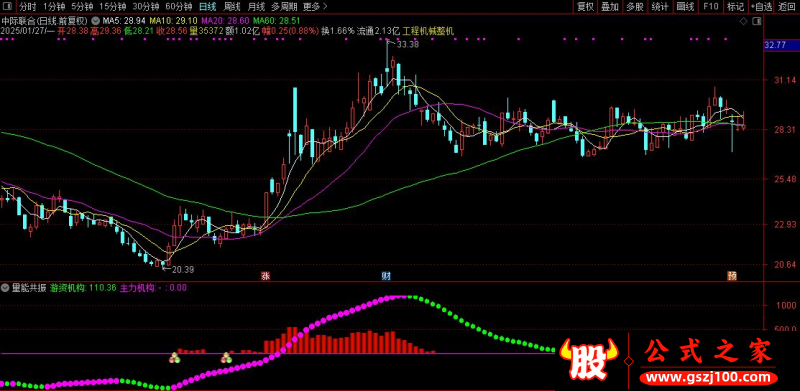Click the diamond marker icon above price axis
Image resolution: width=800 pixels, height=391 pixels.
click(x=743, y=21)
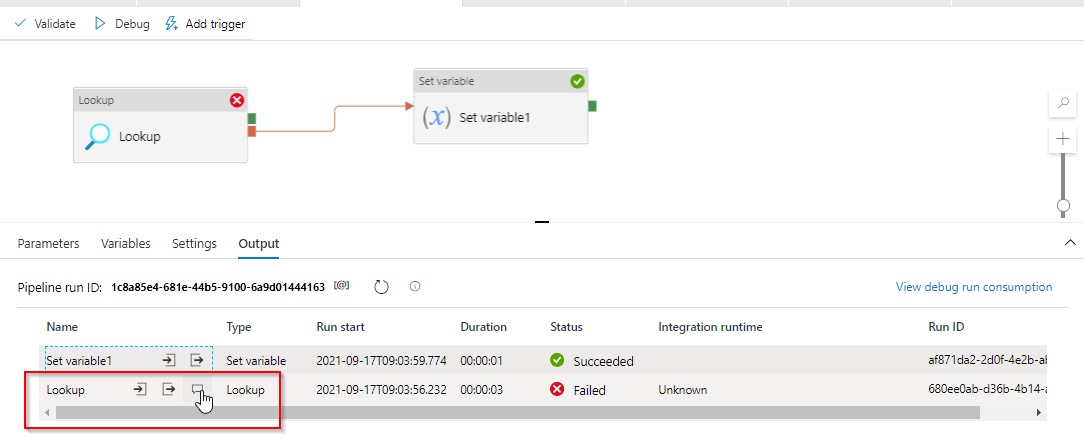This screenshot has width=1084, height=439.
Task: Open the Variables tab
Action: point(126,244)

#####

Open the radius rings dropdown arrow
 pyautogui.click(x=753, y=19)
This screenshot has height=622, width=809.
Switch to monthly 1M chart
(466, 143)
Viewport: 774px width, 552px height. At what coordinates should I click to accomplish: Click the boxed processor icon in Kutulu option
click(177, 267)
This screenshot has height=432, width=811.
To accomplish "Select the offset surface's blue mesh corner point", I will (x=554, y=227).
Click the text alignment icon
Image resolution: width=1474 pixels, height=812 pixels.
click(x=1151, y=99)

#####

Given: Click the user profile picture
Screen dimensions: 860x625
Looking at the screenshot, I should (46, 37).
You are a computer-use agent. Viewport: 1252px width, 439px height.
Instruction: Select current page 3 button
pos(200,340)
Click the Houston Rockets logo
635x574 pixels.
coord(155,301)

#####

Among the entries above, the line containing "This screenshot has height=622, width=809.", the line containing "This screenshot has height=432, width=811.", and all lines between them are to be restated word for word; nothing else belongs in the reply.

This screenshot has height=622, width=809.
Switch to monthly 1M chart
(466, 143)
Viewport: 774px width, 552px height. At what coordinates should I click to accomplish: Click the boxed processor icon in Kutulu option
click(177, 267)
This screenshot has height=432, width=811.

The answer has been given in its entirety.